Exercise objective =
For the data that follows, print the line with "The height and width of the screenshot is (1108, 960).", the line with "The image size is (613, 1568).", and all lines between them, exactly as they stand. Omit pictures and add nothing.

The data =
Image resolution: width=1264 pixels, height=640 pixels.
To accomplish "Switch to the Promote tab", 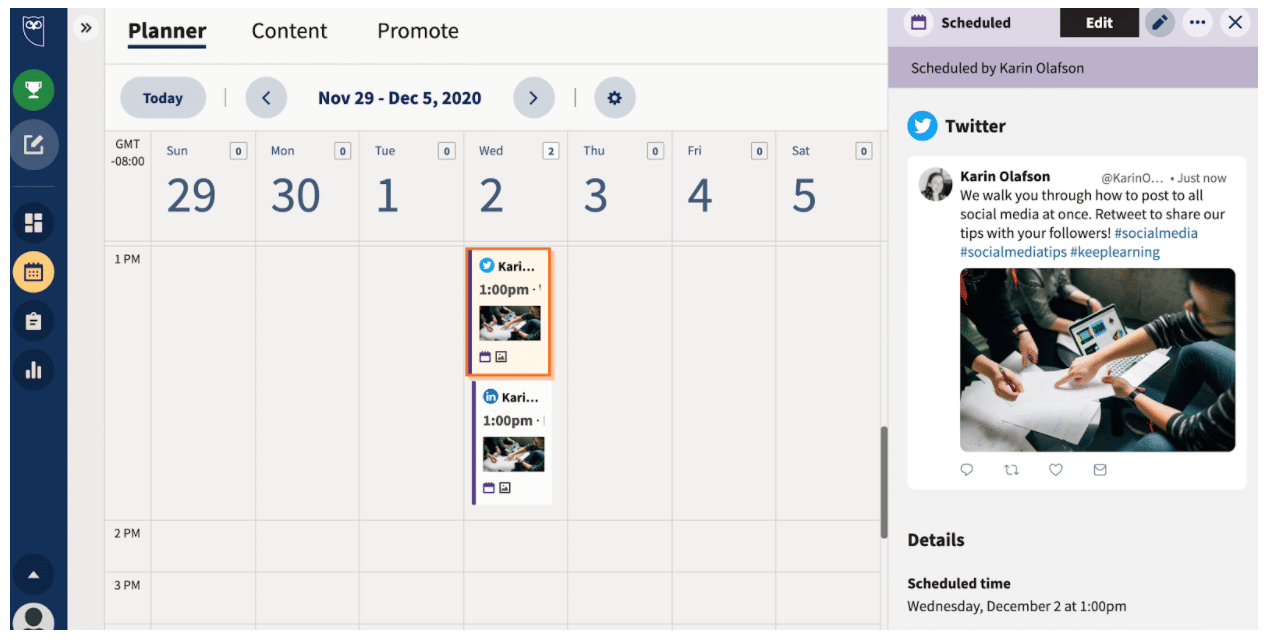I will coord(417,31).
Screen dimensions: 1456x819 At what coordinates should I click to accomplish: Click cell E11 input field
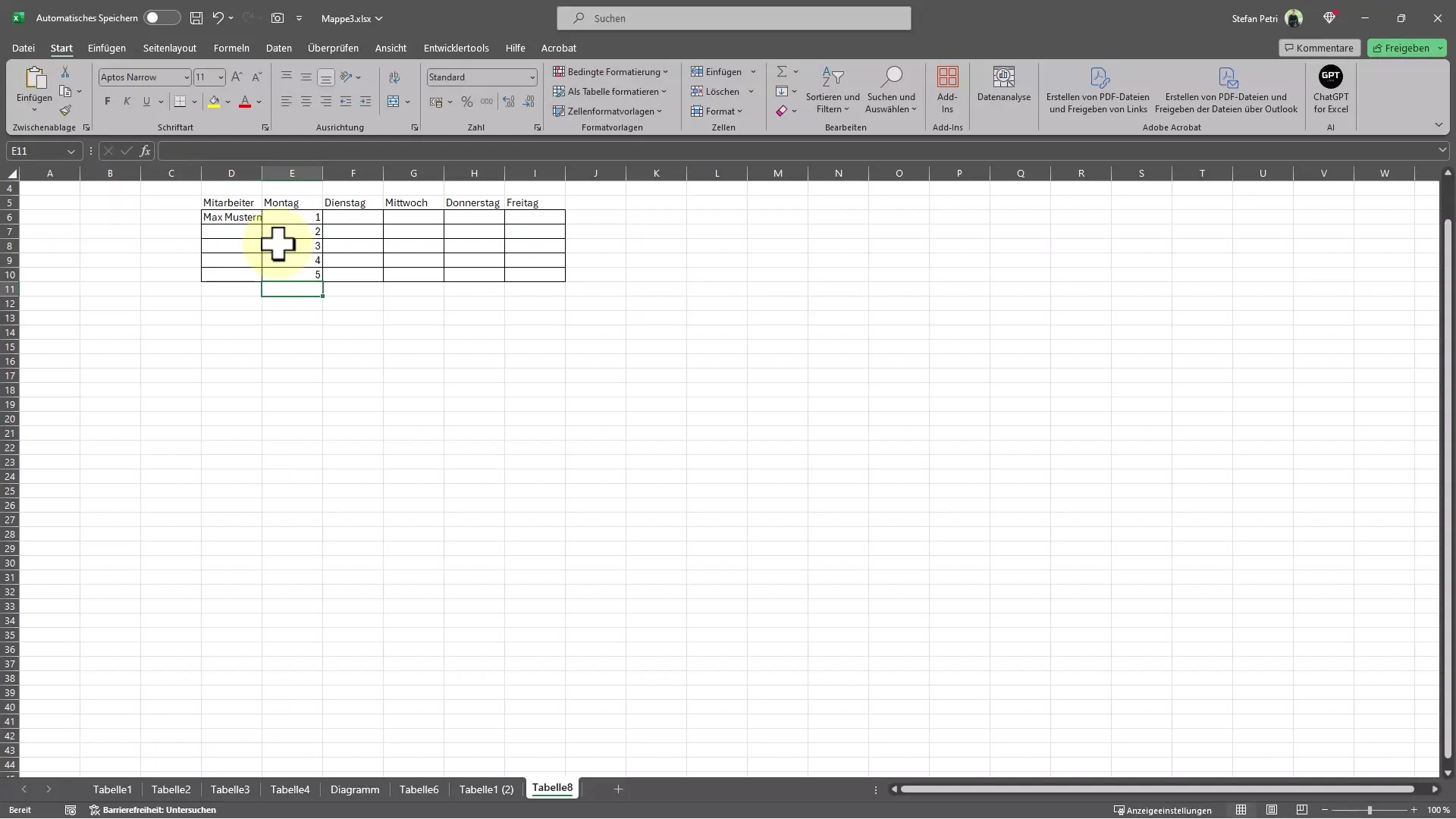pos(292,289)
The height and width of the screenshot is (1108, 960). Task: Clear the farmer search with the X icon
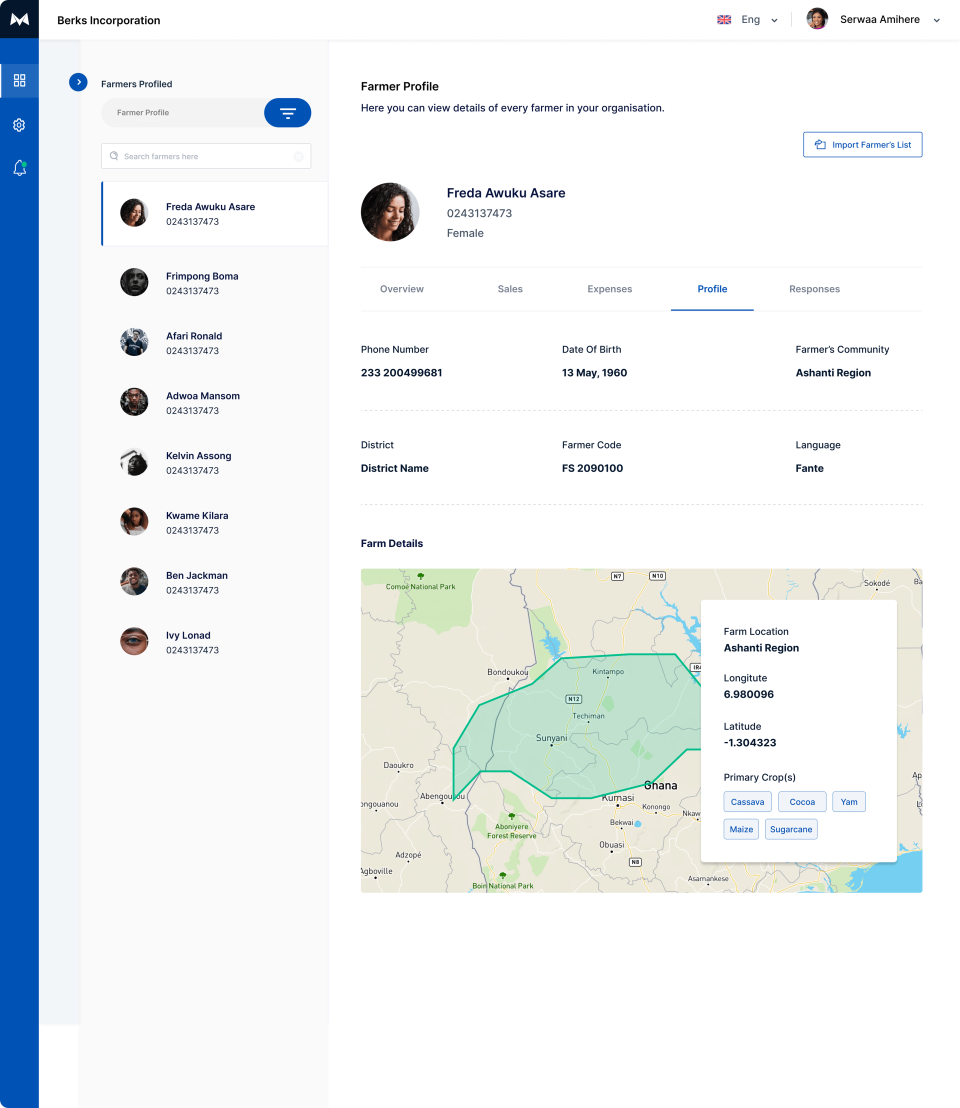point(298,156)
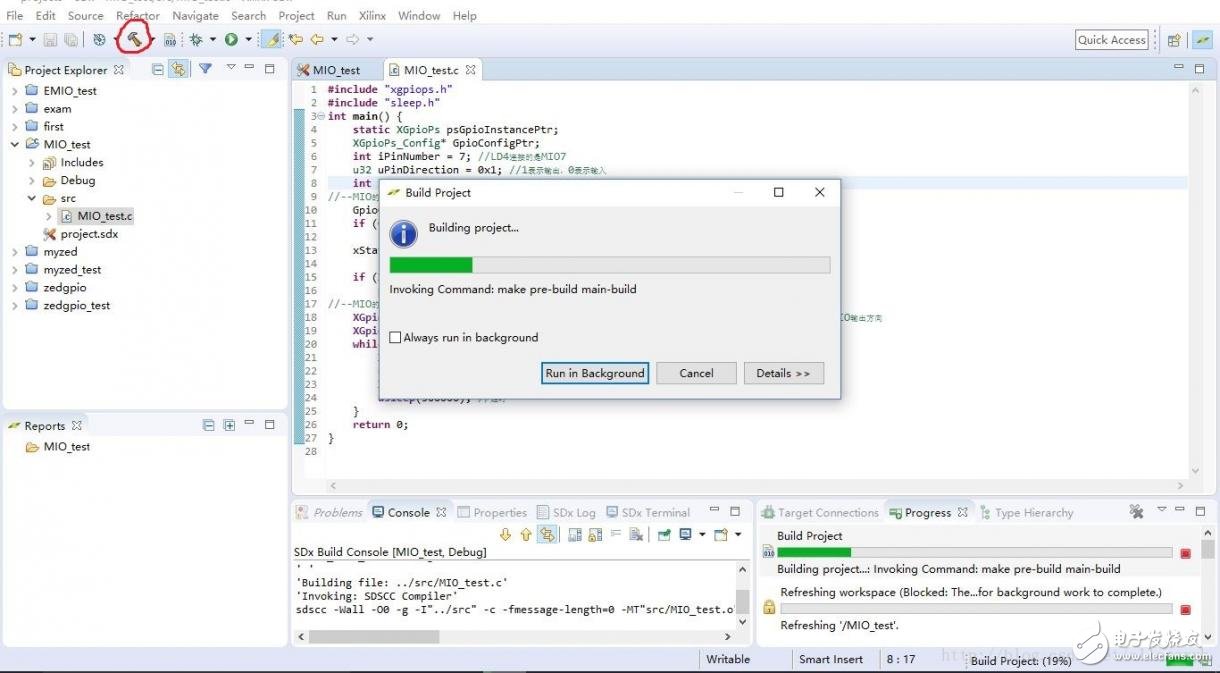Screen dimensions: 1220x673
Task: Stop the Build Project job in Progress
Action: (x=1185, y=553)
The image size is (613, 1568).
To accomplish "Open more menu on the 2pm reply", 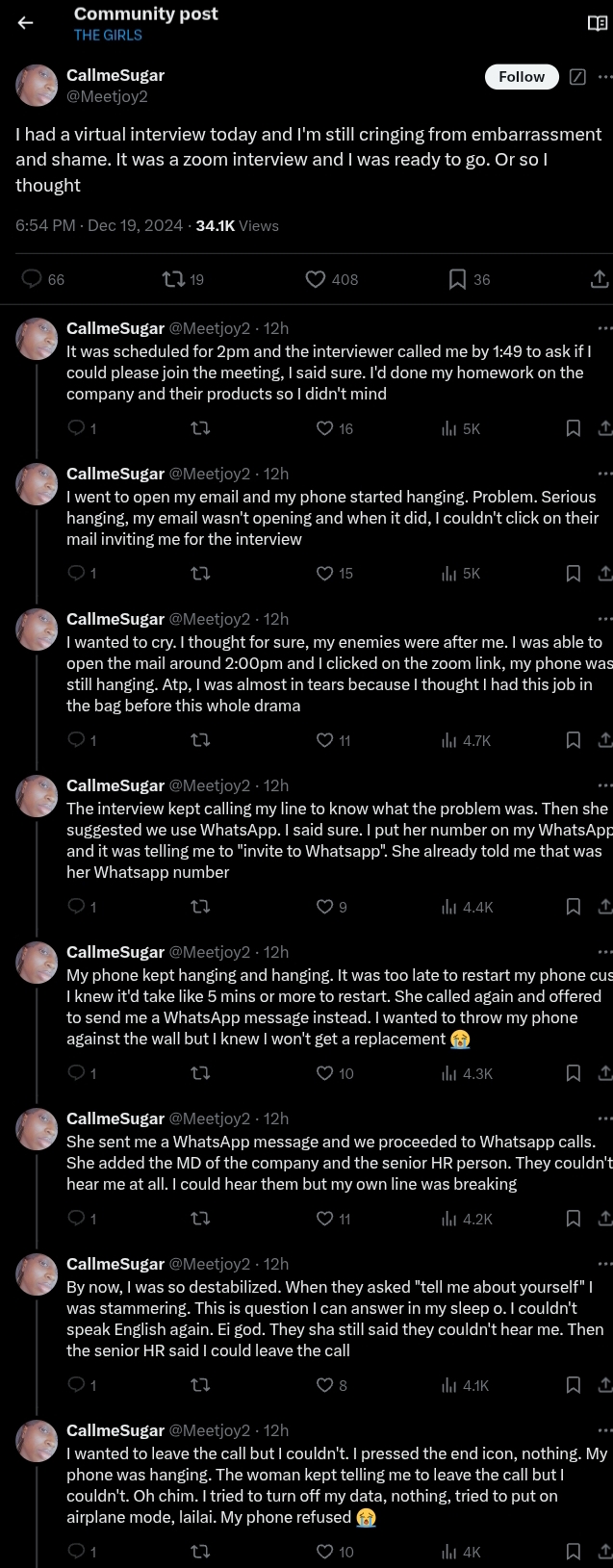I will coord(604,328).
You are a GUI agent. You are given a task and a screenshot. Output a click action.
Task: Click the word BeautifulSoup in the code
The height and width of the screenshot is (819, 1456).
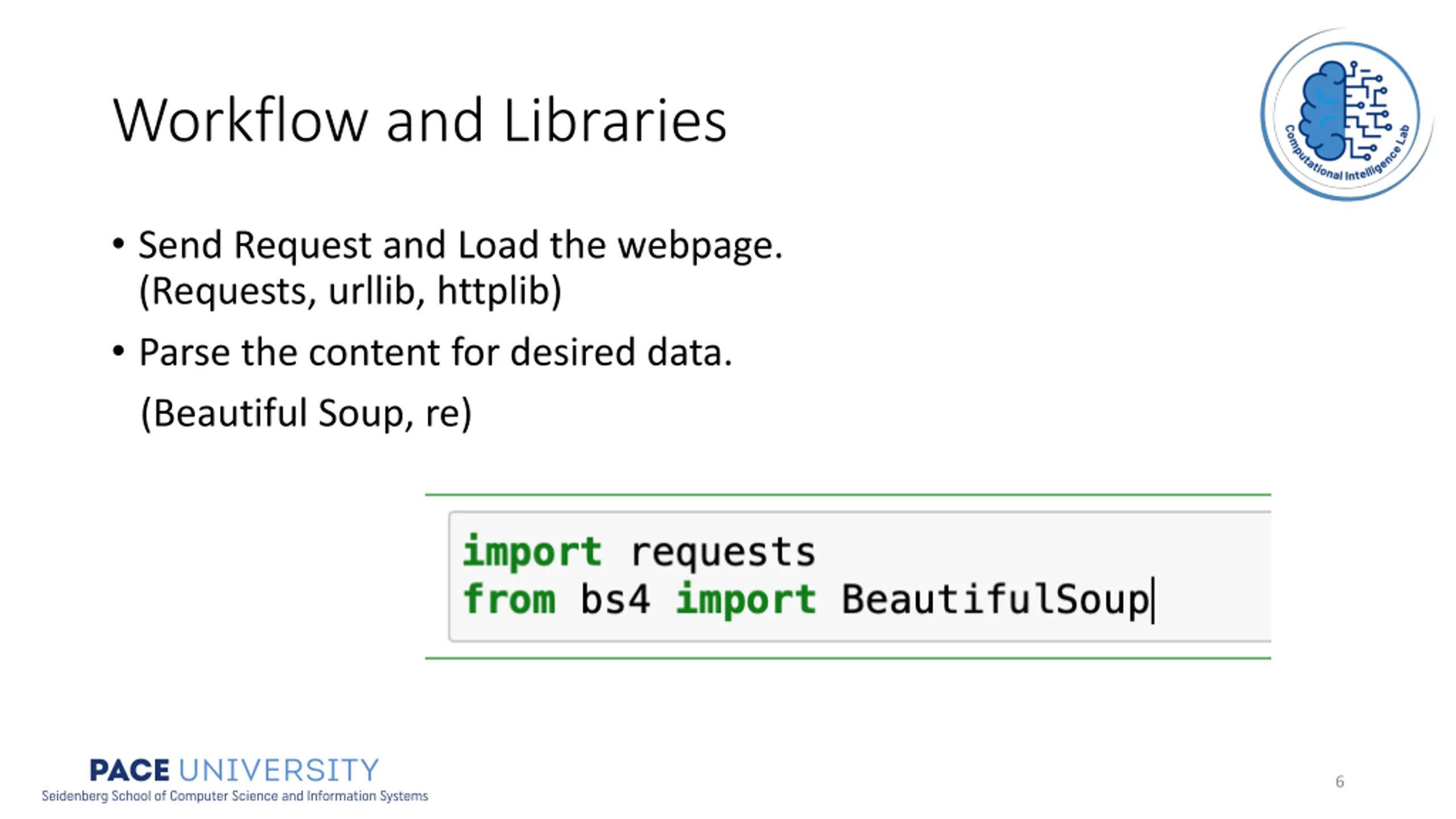(x=995, y=599)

Written answer =
The height and width of the screenshot is (1108, 960). Task: Clear the farmer search with the X icon
point(298,156)
Screen dimensions: 1220x673
Task: Stop the Build Project job in Progress
Action: (x=1185, y=553)
The image size is (613, 1568).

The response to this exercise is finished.